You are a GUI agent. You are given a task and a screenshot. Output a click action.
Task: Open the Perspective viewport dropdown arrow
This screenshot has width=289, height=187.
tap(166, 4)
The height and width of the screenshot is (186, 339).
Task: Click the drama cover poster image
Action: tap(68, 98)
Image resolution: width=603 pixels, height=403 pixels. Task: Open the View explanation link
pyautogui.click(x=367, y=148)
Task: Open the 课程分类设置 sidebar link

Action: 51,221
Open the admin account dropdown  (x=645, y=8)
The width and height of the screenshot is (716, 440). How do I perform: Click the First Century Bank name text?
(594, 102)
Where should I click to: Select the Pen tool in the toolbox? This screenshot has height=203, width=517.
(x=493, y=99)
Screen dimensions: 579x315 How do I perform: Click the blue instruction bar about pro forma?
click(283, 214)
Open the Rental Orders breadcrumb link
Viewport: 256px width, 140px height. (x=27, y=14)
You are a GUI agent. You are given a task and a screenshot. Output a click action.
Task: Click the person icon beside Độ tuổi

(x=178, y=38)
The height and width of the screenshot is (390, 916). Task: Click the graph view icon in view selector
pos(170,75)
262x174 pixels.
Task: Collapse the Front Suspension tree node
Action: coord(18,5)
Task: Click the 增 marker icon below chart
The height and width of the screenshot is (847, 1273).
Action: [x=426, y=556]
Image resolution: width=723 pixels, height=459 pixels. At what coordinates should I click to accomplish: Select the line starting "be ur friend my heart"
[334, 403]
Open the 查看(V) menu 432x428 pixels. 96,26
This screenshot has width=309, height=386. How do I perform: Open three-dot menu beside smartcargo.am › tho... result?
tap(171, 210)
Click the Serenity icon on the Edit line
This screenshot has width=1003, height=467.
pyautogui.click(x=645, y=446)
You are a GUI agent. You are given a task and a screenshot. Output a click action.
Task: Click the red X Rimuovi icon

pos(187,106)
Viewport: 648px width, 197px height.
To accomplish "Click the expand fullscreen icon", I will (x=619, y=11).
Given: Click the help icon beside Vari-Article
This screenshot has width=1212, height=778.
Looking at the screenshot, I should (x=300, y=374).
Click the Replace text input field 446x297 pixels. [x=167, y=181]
+ + + +
Exercise aim: Up to and including the last line of the listing above, copy exactly every line from the one that contains "Open the admin" onward; leave out all others.

Answer to the problem:
Open the admin account dropdown  (x=645, y=8)
The width and height of the screenshot is (716, 440). How do I perform: Click the First Century Bank name text?
(594, 102)
Where should I click to: Select the Pen tool in the toolbox? This screenshot has height=203, width=517.
(x=493, y=99)
Screen dimensions: 579x315 How do I perform: Click the blue instruction bar about pro forma?
click(283, 214)
Open the Rental Orders breadcrumb link
Viewport: 256px width, 140px height. (x=27, y=14)
You are a GUI agent. You are given a task and a screenshot. Output a click action.
Task: Click the person icon beside Độ tuổi

(x=178, y=38)
The height and width of the screenshot is (390, 916). Task: Click the graph view icon in view selector
pos(170,75)
262x174 pixels.
Task: Collapse the Front Suspension tree node
Action: coord(18,5)
Task: Click the 增 marker icon below chart
The height and width of the screenshot is (847, 1273).
Action: [x=426, y=556]
Image resolution: width=723 pixels, height=459 pixels. At what coordinates should I click to accomplish: Select the line starting "be ur friend my heart"
[334, 403]
Open the 查看(V) menu 432x428 pixels. 96,26
This screenshot has width=309, height=386. How do I perform: Open three-dot menu beside smartcargo.am › tho... result?
tap(171, 210)
Click the Serenity icon on the Edit line
This screenshot has width=1003, height=467.
pyautogui.click(x=645, y=446)
You are a GUI agent. You are given a task and a screenshot. Output a click action.
Task: Click the red X Rimuovi icon

pos(187,106)
Viewport: 648px width, 197px height.
To accomplish "Click the expand fullscreen icon", I will (x=619, y=11).
Given: Click the help icon beside Vari-Article
This screenshot has width=1212, height=778.
Looking at the screenshot, I should (x=300, y=374).
Click the Replace text input field 446x297 pixels. [x=167, y=181]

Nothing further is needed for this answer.